2. Contracts, § 322*—what not equivalent to breach. Where a contract provided that plaintiff should construct a chimney for defendant “in about fifty working days,” and also expressly provided that the time named shall be contingent upon causes of delay beyond the control of plaintiff, and where plaintiff refuses to agree to complete the construction within a named time at the request of defendant, such refusal does not amount to a renunciation or abandonment of the contract by plaintiff, for the reason that plaintiff had a right to anticipate that the character of the work and the season of the year, which was winter, may cause delays which are excusable under the provisions of the contract and which may prevent the completion of construction within such named time.3. Contracts, § 319*—when breach does not arise before time for performance.

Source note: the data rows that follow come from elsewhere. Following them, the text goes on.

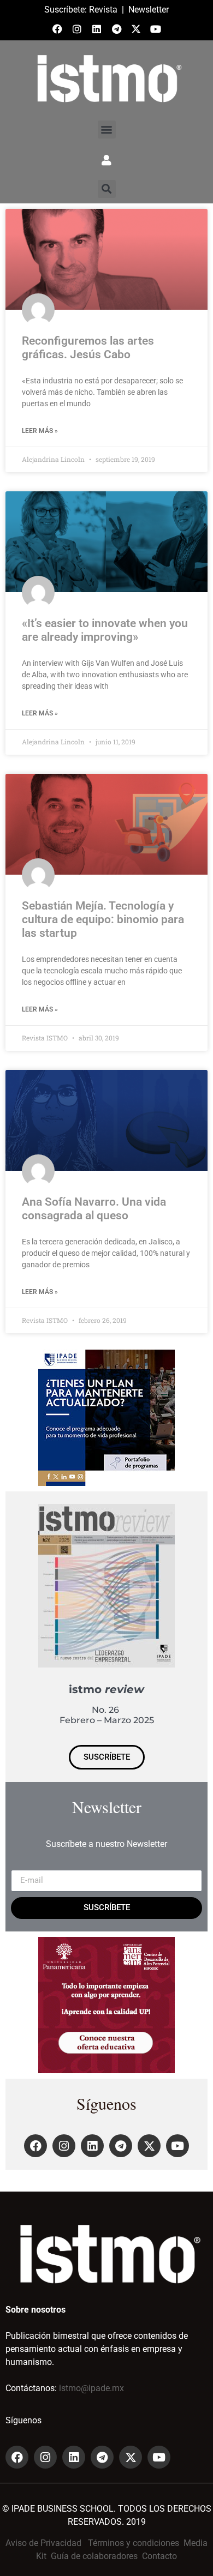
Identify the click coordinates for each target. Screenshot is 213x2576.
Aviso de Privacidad (43, 2543)
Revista (103, 9)
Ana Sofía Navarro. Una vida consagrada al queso (94, 1208)
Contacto (159, 2556)
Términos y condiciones (133, 2543)
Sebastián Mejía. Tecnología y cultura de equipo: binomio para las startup (103, 919)
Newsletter (148, 9)
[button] (107, 130)
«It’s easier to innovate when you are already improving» (105, 630)
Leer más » (40, 431)
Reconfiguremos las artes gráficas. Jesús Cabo (88, 347)
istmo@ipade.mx (91, 2388)
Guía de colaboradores (94, 2556)
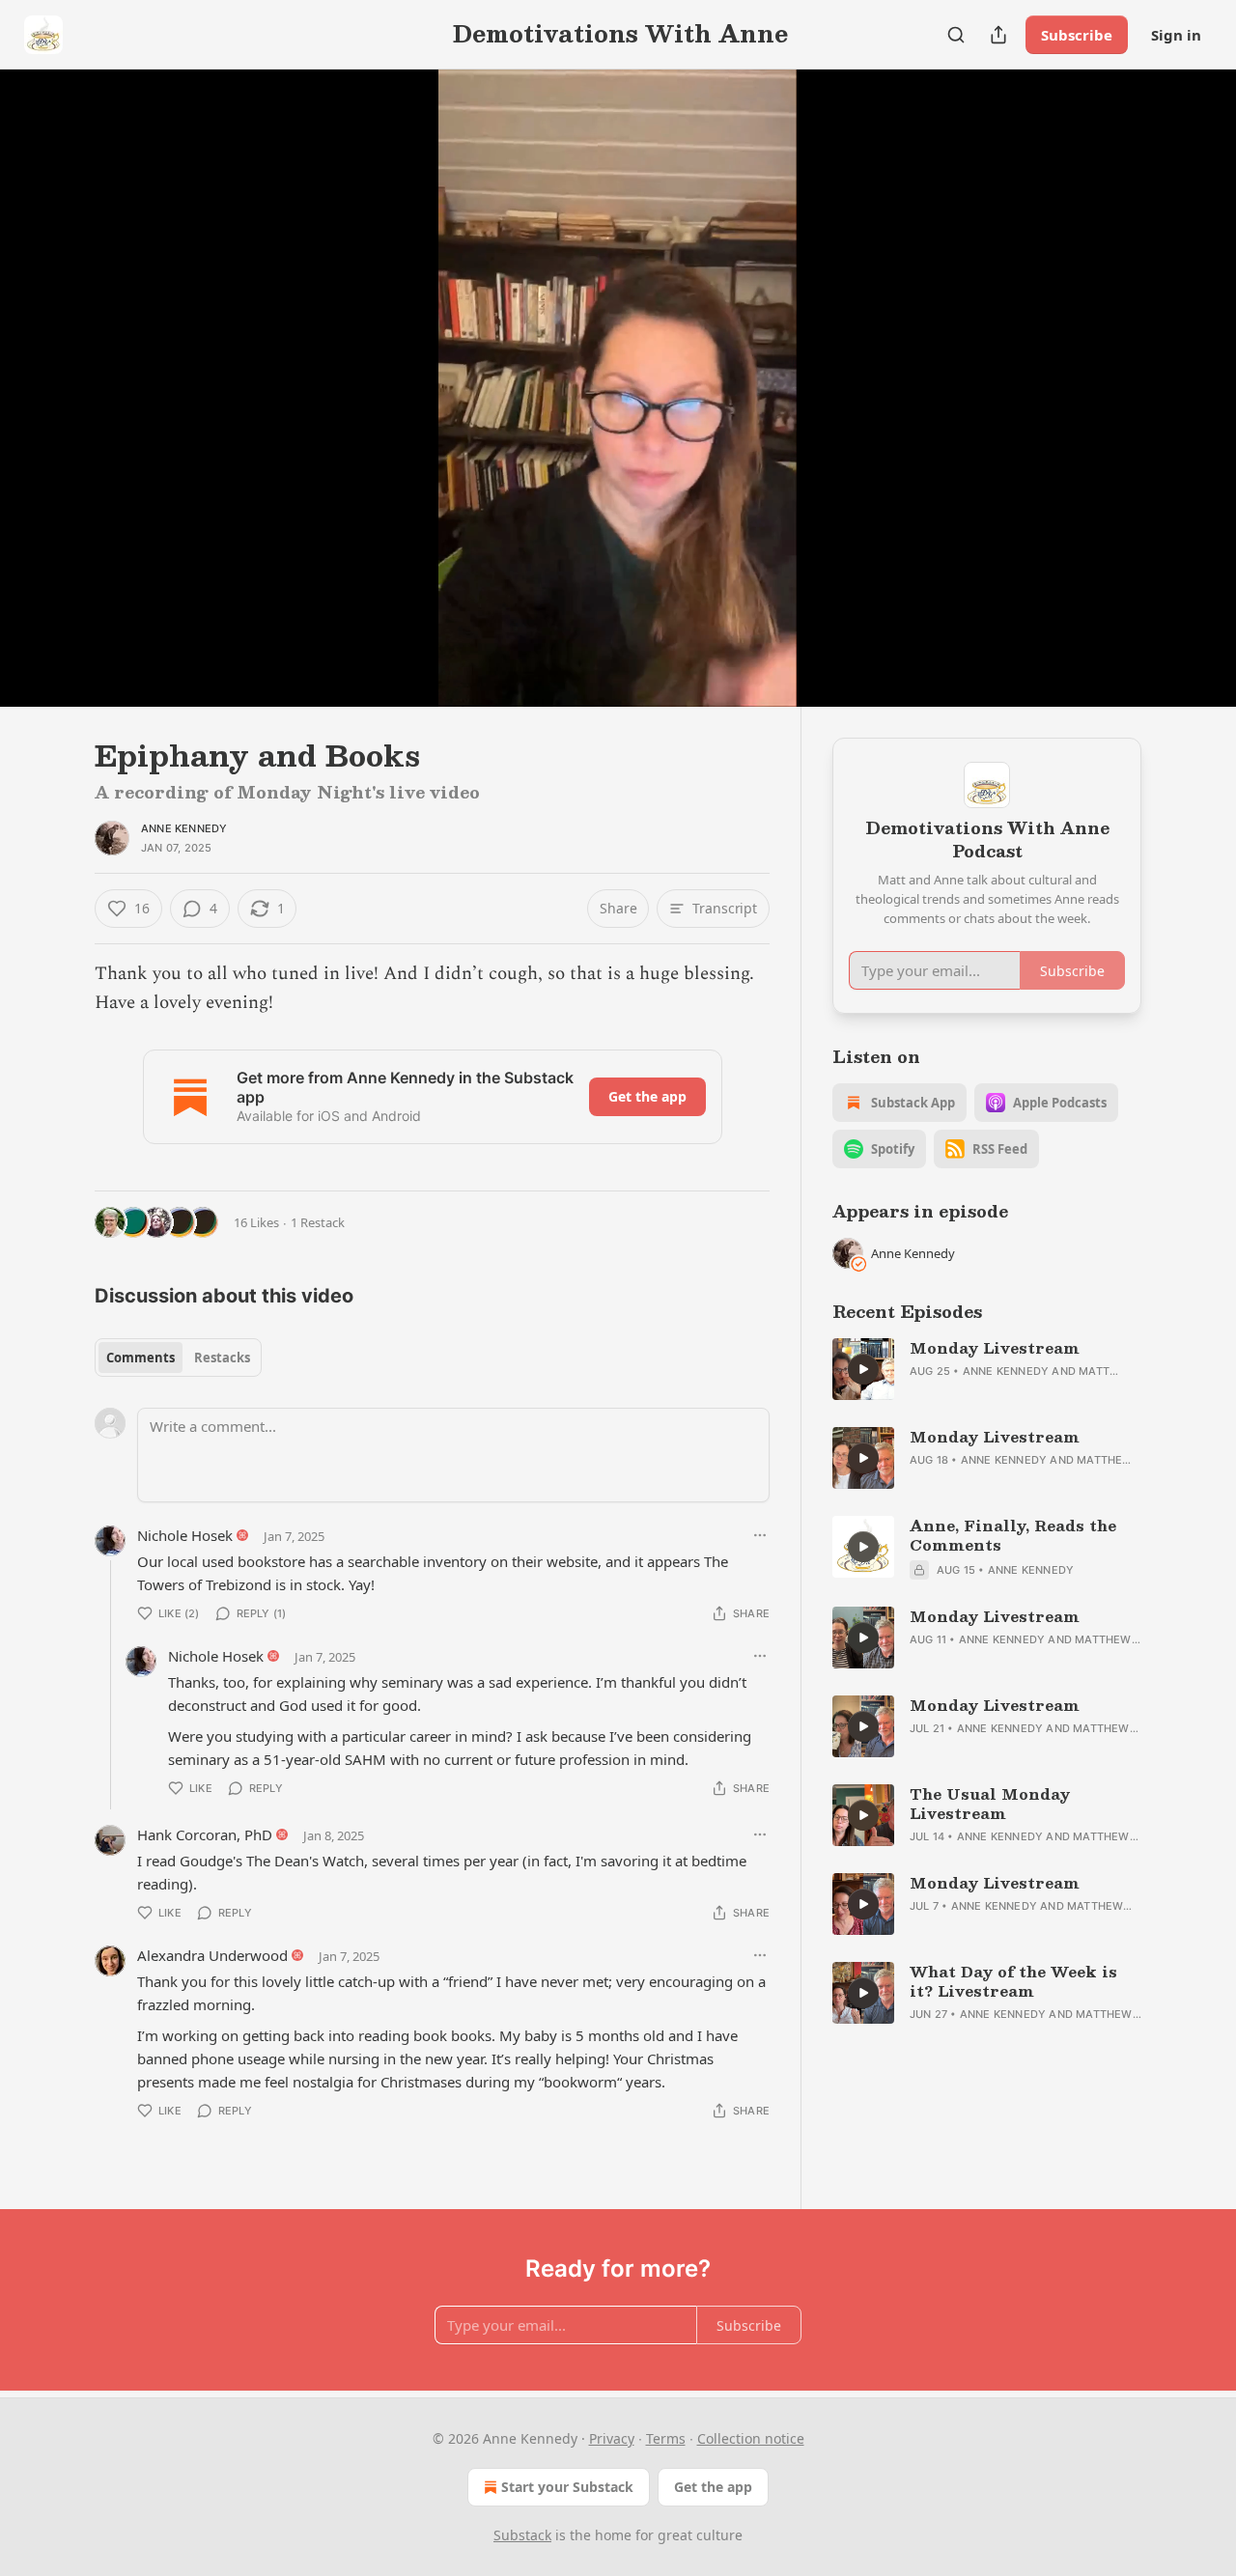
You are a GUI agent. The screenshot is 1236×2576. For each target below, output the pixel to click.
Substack (522, 2535)
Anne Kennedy (184, 828)
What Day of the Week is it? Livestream (1013, 1981)
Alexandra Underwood (212, 1955)
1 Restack (318, 1222)
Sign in (1176, 34)
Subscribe (1076, 34)
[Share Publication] (998, 34)
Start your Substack (567, 2487)
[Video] (48, 367)
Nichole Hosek (185, 1535)
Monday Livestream (995, 1348)
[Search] (956, 34)
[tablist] (178, 1357)
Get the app (647, 1096)
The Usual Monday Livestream (990, 1803)
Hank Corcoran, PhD (204, 1834)
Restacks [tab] (222, 1357)
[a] (863, 1369)
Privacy (611, 2438)
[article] (987, 1369)
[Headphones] (48, 409)
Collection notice (750, 2438)
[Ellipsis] (759, 1535)
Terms (666, 2438)
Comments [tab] (140, 1357)
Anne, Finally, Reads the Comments (1013, 1535)
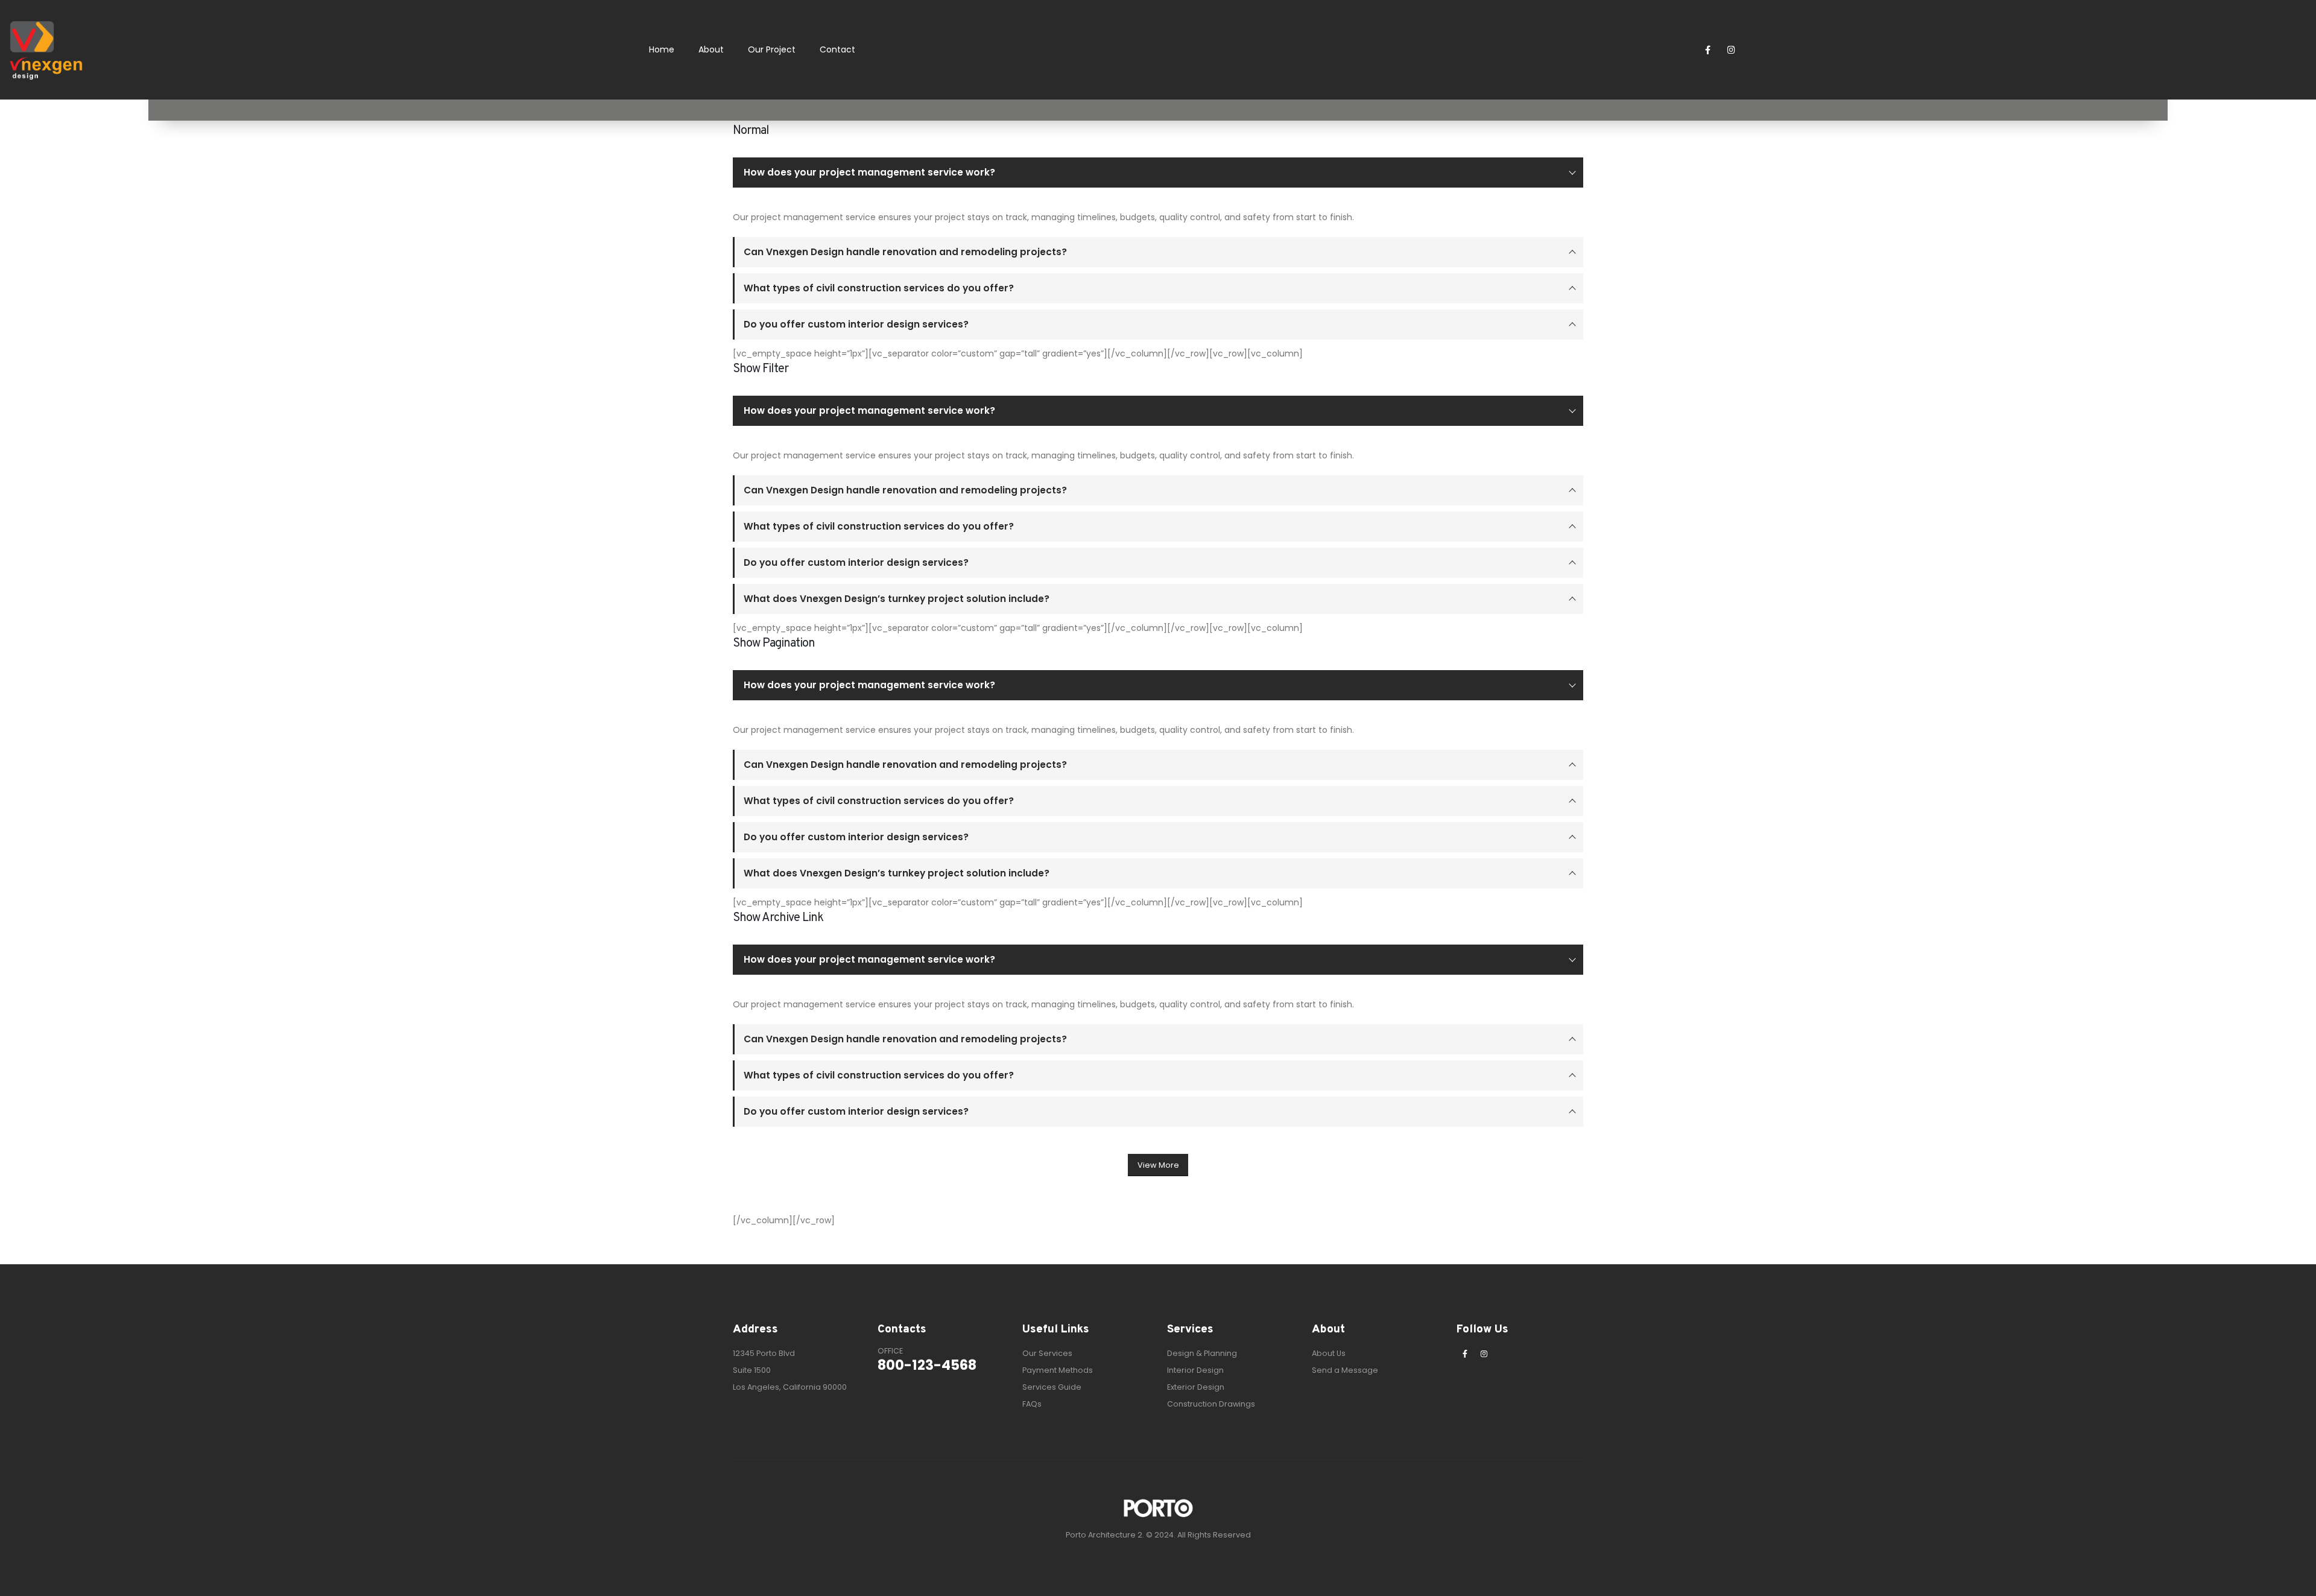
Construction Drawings (1211, 1404)
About (711, 49)
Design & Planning (1202, 1353)
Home (661, 49)
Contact (837, 49)
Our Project (772, 49)
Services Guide (1051, 1387)
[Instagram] (1731, 50)
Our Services (1047, 1353)
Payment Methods (1057, 1370)
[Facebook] (1708, 50)
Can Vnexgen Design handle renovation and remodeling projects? (905, 251)
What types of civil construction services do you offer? (879, 288)
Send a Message (1345, 1370)
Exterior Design (1195, 1387)
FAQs (1032, 1404)
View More (1158, 1165)
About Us (1329, 1353)
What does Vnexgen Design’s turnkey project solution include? (896, 598)
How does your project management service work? (869, 172)
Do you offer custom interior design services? (856, 324)
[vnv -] (46, 50)
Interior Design (1195, 1370)
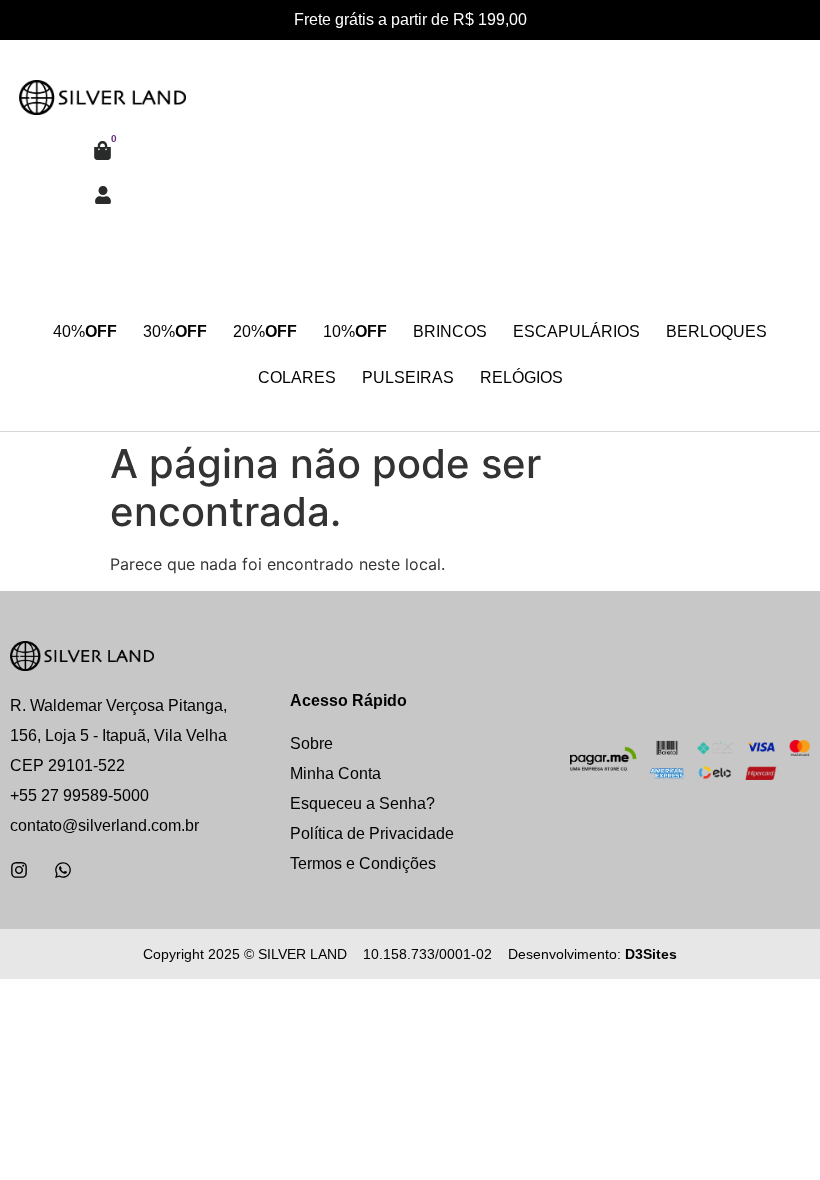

In an action to recover on a contract whereby plaintiff agreed to construct a chimney for defendant in “about fifty working days,” and where defendant sought to cancel the contract claiming breach by plaintiff, the question whether evidence that a special meaning of the term “working days” obtained in the construction trade was competent as bearing on the question of a breach is immaterial where it appears by applying defendant’s construction of the words to the facts in the case that no breach had taken place when defendant canceled the contract.4. Appeal and error, §1392*—when refusal of peremptory instruction not error. In an action to recover on a contract whereby plaintiff agreed to construct a chimney for defendant in “about fifty working days,” where the facts proved did not amount as a matter of law to a renunciation of the contract by plaintiff, peremptory instruction for defendant held erroneous.